In terms of overall survival (OS), the median has not yet been reached in the Asian patient group, whereas it was 24 months in the non-Asian group.

Regarding safety, the primary adverse events included paronychia, rash, dry skin, diarrhea, and stomatitis, most of which were Grades 1–2 and manageable.

Limited treatment environment…”Oral drug option is highly significant”

The development of treatments for NSCLC with an EGFR exon 20 insertion mutation has faced significant challenges. Unlike treatments targeting Exon 19 deletions or Exon 21 L858R mutations, Exon 20 insertion mutations have diverse subtypes, making drug design structurally difficult.

Takeda’s Exkivity, which garnered high expectations as an oral targeted therapy, received conditional approval based on a 28% ORR in early trials. However, it was withdrawn from the global market after failing to prove PFS improvement in the confirmatory Phase 3 trial (EXCLAIM-2).

Poziotinib, previously developed, was also suspended after failing to meet efficacy expectations and experiencing toxicity issues in Phase 2 trials.

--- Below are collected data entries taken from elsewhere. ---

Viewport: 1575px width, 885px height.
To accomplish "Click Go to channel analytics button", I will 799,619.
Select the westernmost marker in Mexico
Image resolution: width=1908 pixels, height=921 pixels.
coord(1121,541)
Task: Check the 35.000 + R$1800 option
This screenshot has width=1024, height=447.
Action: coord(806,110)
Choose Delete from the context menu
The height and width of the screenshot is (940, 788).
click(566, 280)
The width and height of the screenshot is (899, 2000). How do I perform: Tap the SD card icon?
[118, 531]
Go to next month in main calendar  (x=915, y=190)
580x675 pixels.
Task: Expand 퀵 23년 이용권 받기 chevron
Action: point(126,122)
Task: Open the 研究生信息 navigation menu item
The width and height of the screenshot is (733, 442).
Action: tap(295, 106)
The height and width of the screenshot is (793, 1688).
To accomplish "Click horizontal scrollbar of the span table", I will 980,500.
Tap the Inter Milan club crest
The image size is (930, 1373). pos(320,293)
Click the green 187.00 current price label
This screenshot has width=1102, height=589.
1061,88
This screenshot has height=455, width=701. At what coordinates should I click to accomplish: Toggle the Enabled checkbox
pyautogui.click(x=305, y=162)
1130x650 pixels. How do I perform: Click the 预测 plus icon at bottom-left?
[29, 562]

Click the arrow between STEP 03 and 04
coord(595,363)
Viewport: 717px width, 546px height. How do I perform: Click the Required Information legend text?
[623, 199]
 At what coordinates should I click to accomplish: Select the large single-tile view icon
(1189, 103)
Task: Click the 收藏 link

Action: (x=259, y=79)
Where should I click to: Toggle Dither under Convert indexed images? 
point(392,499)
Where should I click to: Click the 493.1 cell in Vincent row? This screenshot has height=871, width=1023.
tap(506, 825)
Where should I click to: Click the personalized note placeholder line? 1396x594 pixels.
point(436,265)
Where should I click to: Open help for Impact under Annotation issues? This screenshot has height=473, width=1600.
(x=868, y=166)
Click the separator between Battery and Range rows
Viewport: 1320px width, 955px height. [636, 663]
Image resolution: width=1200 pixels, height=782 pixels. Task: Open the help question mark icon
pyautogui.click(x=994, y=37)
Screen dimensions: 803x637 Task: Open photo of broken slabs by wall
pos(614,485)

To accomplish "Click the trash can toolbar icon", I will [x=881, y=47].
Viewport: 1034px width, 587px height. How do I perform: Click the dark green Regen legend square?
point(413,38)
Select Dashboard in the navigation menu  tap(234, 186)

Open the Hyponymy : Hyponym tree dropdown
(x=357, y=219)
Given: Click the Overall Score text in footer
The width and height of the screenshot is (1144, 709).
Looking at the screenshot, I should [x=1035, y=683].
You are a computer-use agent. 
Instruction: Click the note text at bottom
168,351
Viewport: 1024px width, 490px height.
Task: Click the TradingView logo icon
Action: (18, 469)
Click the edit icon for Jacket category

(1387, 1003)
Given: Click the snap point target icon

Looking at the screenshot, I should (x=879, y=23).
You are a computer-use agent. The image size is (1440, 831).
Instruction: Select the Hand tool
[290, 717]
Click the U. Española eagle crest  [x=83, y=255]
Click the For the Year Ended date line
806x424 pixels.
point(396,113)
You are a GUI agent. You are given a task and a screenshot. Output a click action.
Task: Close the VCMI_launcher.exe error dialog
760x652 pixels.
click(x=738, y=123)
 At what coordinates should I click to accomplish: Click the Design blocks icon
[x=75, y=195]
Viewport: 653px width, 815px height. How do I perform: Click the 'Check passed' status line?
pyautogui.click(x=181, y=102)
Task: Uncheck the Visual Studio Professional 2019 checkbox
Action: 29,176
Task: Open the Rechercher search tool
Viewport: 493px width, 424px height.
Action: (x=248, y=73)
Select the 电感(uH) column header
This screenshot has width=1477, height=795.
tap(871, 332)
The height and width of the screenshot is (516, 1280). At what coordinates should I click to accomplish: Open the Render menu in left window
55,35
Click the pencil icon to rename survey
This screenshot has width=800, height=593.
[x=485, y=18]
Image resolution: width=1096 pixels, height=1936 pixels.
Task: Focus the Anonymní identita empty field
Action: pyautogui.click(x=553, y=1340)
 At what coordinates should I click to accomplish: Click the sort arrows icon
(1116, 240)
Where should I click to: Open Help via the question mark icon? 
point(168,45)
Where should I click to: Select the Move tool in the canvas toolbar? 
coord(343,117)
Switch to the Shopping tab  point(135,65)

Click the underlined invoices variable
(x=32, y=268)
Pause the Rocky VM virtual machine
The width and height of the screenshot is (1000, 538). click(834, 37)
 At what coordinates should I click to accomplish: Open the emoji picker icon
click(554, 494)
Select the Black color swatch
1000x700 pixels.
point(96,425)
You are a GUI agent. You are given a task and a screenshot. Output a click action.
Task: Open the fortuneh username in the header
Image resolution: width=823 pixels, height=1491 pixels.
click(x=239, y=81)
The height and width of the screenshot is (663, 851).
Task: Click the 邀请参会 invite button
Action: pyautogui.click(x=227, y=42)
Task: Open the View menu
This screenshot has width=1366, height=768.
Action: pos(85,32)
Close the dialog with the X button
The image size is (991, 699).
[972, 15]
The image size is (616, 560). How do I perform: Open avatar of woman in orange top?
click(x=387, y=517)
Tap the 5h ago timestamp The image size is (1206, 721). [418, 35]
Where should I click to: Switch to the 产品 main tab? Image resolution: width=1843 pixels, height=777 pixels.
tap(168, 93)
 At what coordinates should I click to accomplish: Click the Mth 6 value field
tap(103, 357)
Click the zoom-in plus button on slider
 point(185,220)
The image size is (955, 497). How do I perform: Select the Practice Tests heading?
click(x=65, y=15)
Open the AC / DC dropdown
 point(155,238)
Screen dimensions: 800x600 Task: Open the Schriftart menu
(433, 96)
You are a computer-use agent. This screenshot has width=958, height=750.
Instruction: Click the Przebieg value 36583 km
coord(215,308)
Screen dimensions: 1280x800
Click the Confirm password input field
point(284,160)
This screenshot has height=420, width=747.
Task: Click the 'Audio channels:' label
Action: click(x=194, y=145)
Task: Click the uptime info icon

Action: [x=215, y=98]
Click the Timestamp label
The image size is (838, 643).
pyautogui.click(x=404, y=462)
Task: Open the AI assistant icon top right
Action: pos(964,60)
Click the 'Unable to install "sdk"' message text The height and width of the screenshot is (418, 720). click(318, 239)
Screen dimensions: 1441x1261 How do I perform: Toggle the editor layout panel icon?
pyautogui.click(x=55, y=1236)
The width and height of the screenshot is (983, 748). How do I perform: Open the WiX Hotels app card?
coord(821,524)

As a result, Janssen’s Rybrevant is now the only treatment approved in this therapeutic area. However, as an intravenous-based therapy, it has been noted for limitations regarding administration convenience and treatment persistence.

Given such a treatment gap, zipalertinib, which can be administered orally, is being evaluated as a new alternative because it offers manageable safety while increasing mutation selectivity compared to previous agents. The industry is focusing on the possibility that the Exon 20 mutation treatment landscape will transition from a monotherapy-centered environment to a more competitive one, depending on future approvals.

Professor Ross Soo of the National Cancer Centre Singapore explained, “Zipalertinib demonstrated efficacy in Asian patients equivalent to that of the global patient population,” and added, “Because it is an oral drug, it is significant in terms of patient accessibility and treatment persistence.”